▶ [The task]: From the line containing "You are a computer-use agent." to the last line of the data, both included, transcribe each line exactly, leaving out pictures and adding nothing.
═════ Listed records ═════
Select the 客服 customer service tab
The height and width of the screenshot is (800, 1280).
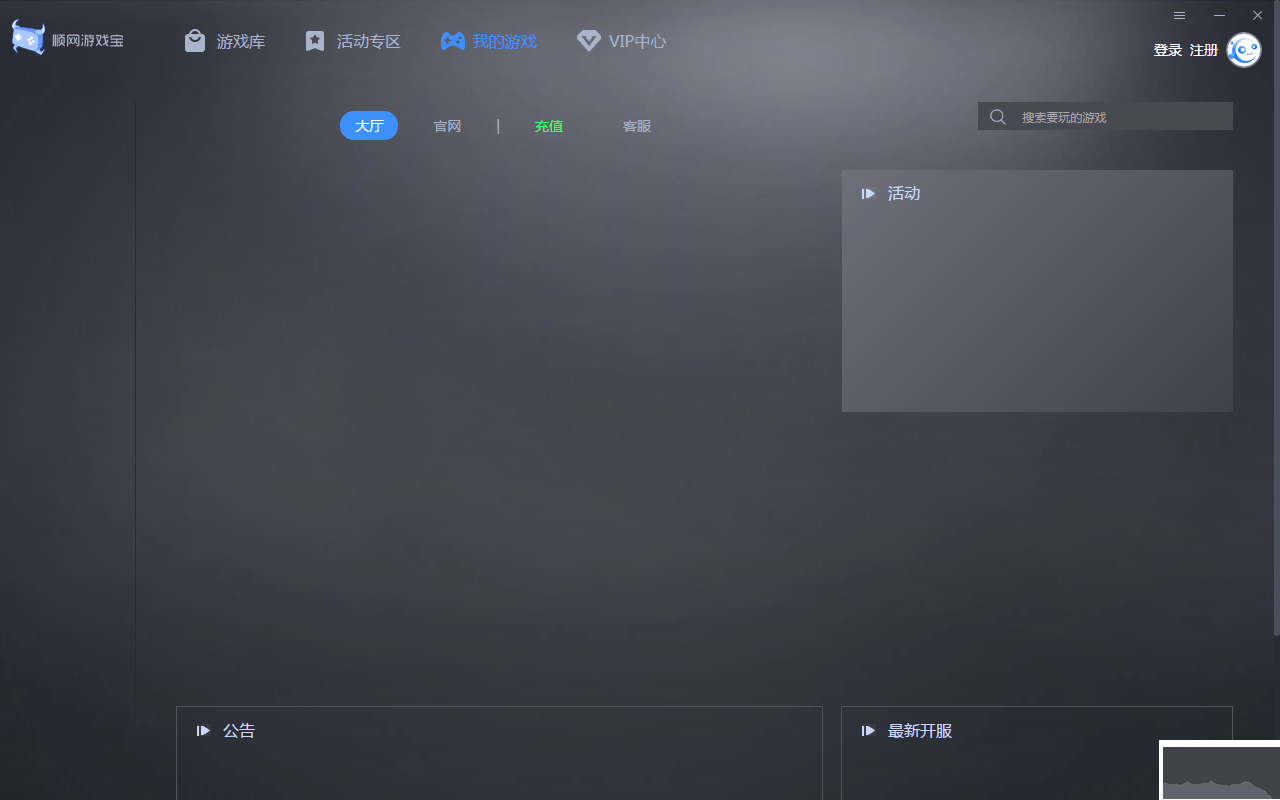click(636, 125)
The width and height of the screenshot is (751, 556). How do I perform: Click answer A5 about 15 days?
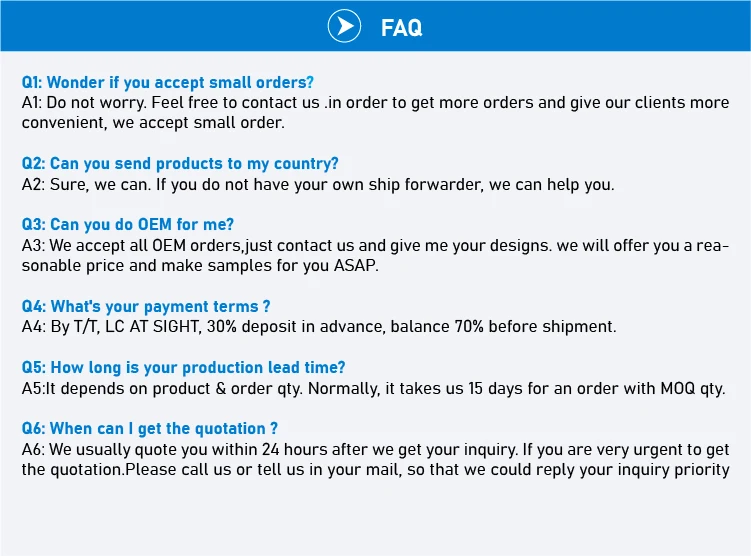click(373, 388)
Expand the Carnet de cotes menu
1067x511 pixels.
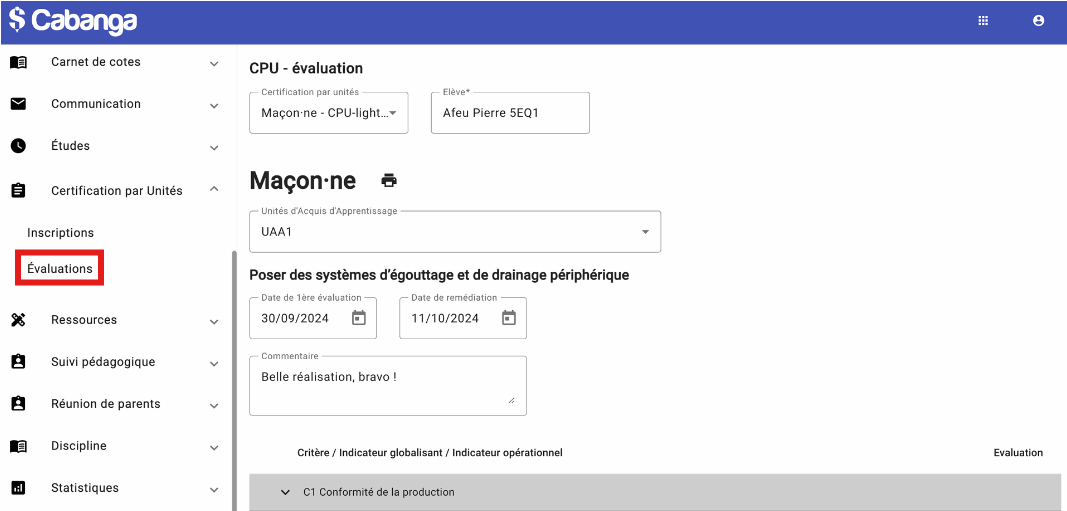tap(214, 63)
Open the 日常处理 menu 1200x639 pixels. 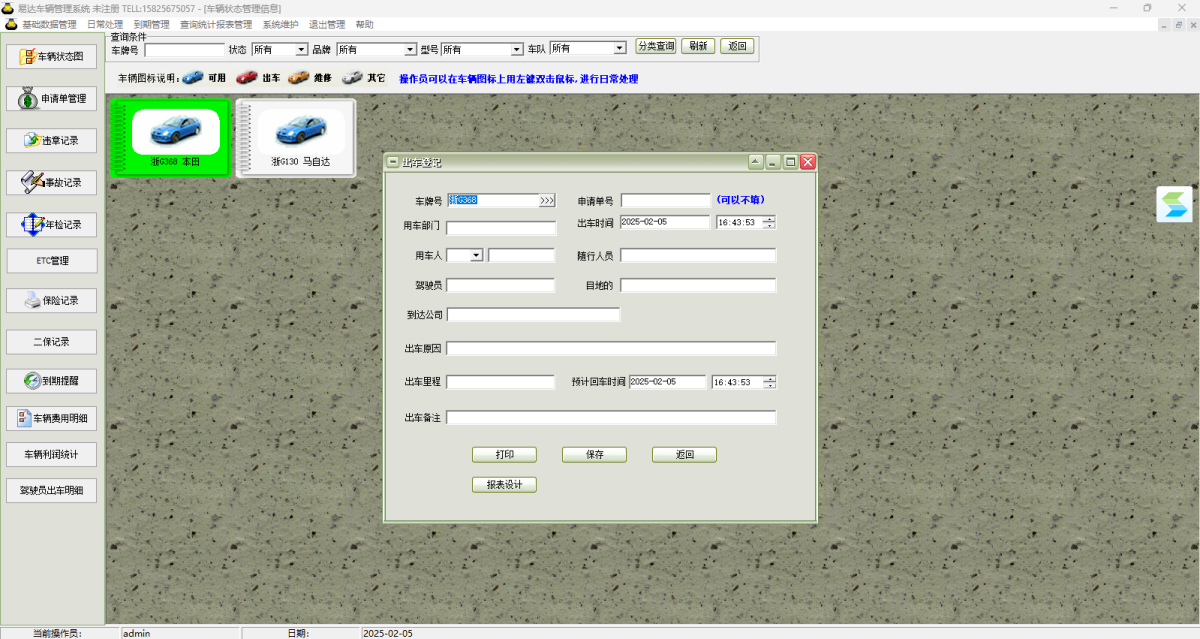click(105, 24)
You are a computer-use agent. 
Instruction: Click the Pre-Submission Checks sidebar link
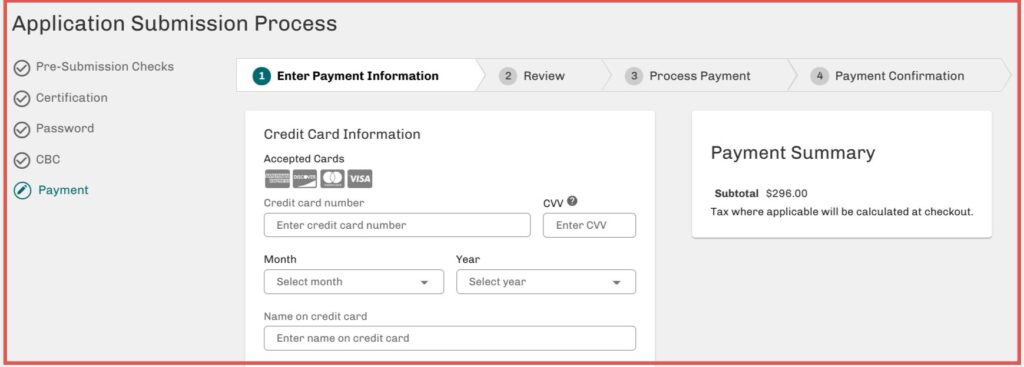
═════
▶ [Output of the exercise]:
You are a computer-use agent. 
Instruction: Click the Pre-Submission Checks sidebar link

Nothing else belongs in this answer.